The U.S. is considering recommending that individuals exposed to Covid end isolation if they’ve tested negative for the virus after five days, U.S. infectious disease expert Dr. Anthony Fauci said Sunday.
The move could come after the Centers for Disease Control and Prevention faced harsh feedback for its decision last week to reduce Covid-19 isolation periods for asymptomatic people to five days from 10, even if the individual continues to test positive.
“There has been some concern about why we don’t ask people at that five-day period to get tested,” Fauci said on ABC’s “This Week.” “That is something that is now under consideration.”
“The CDC is very well aware that there has been some pushback about that. Looking at it again, there may be an option in that, that testing could be a part of that. And I think we’re going to be hearing more about that in the next day or so from the CDC,” he added.
“I myself think that’s a reasonable thing to do,” Fauci later said on CNN’s “State of the Union.”
The updated guidelines come amid a surge in new Covid-19 cases, driven by the highly contagious omicron variant.

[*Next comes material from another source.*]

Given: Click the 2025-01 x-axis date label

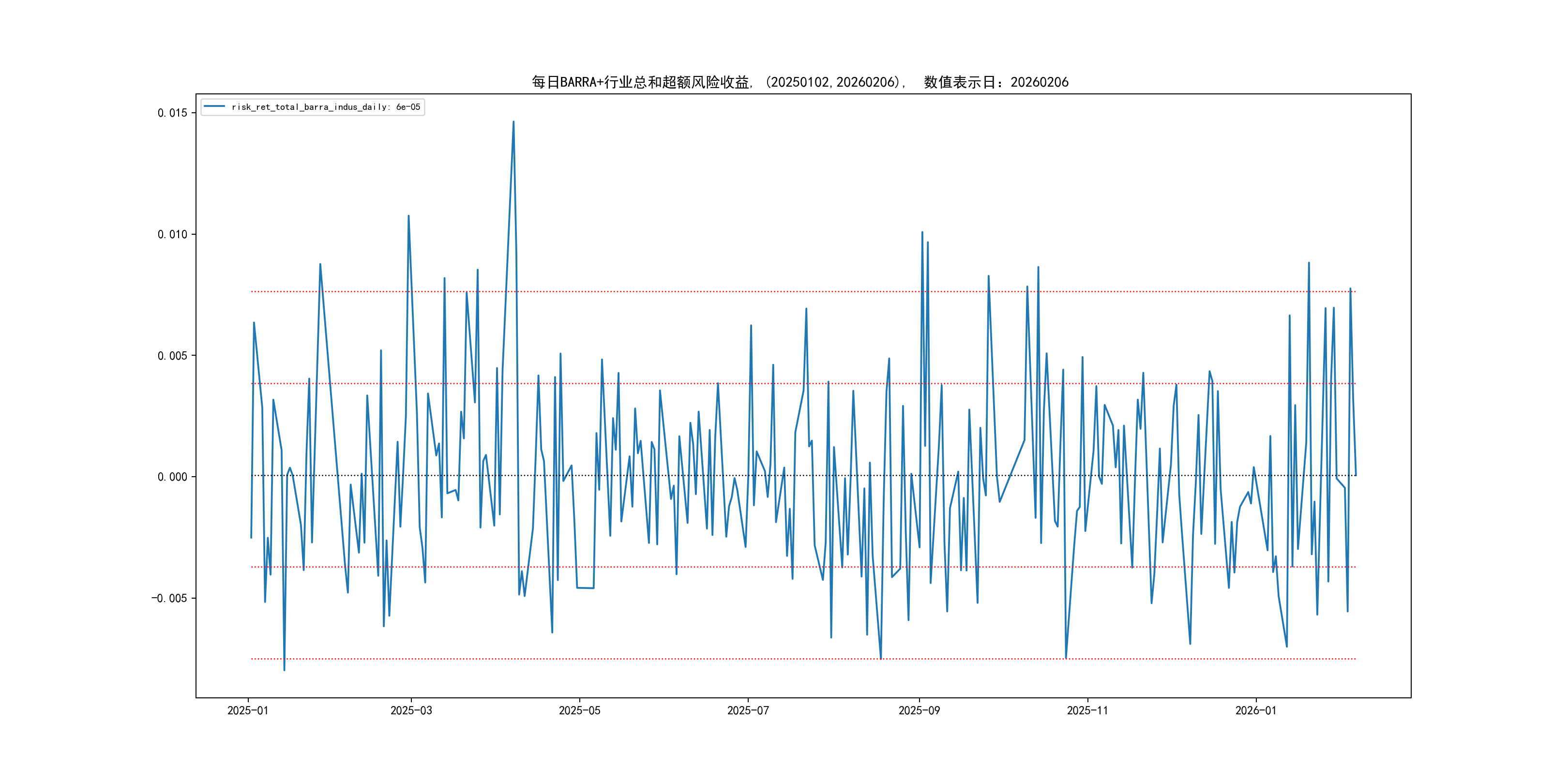Looking at the screenshot, I should [248, 710].
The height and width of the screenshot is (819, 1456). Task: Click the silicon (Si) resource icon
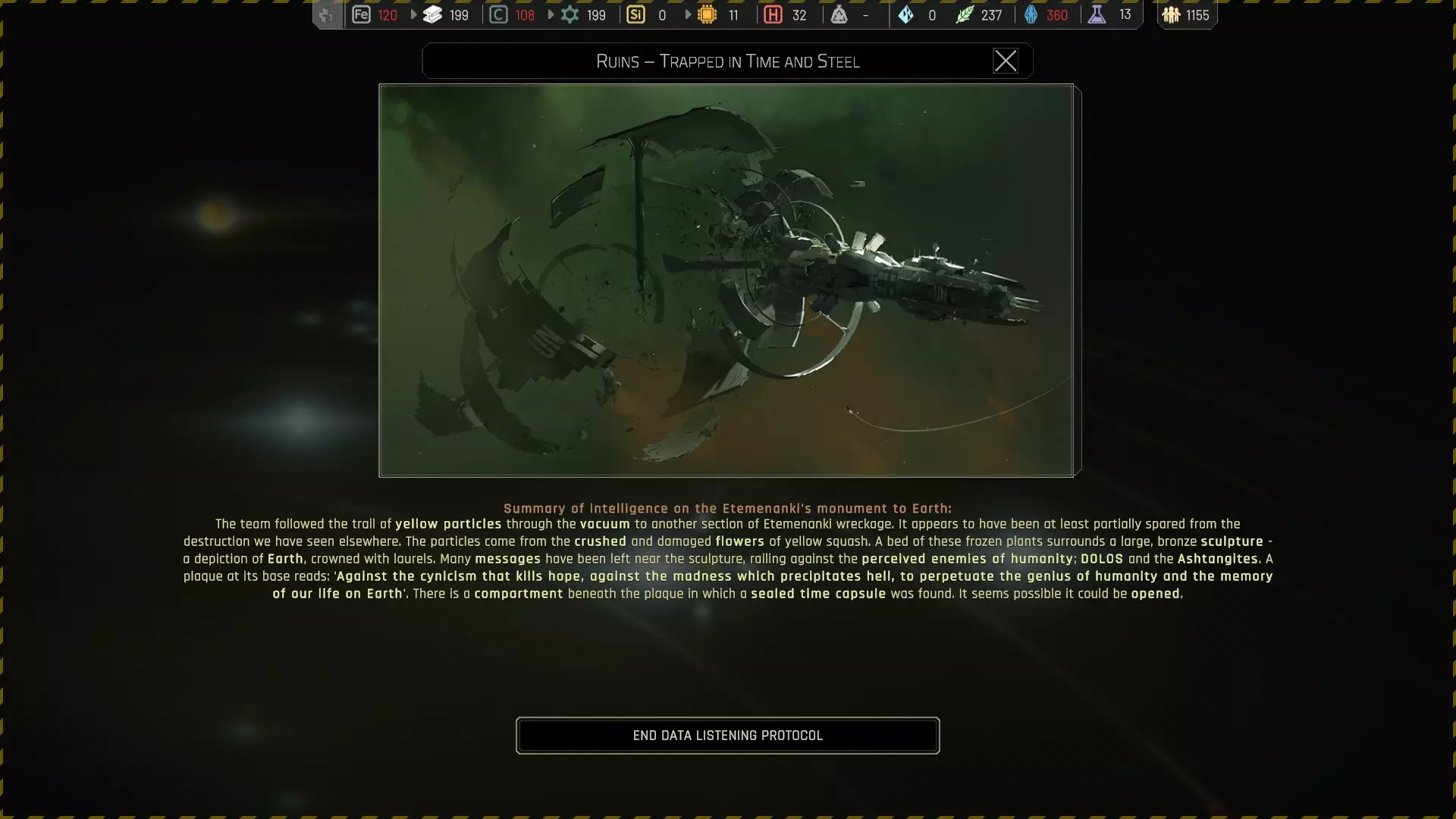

Some have criticized the move as putting business interests over science, since a surge in cases could exacerbate a nationwide labor shortage.
So far, U.S. health officials have been on the defense about the change.
“In the second half of the 10-day period, which would normally be a 10-day isolation period, the likelihood of transmissibility is considerably lower in that second half. For that reason, the CDC made the judgment that it would be relatively low risk to get people out,” Fauci said on CNN.
CDC Director Rochelle Walensky said last week that the agency avoided recommending testing out of isolation because the science was unclear on whether rapid antigen tests are a good indication of transmissibility. Meantime, PCR tests can show the illness for months.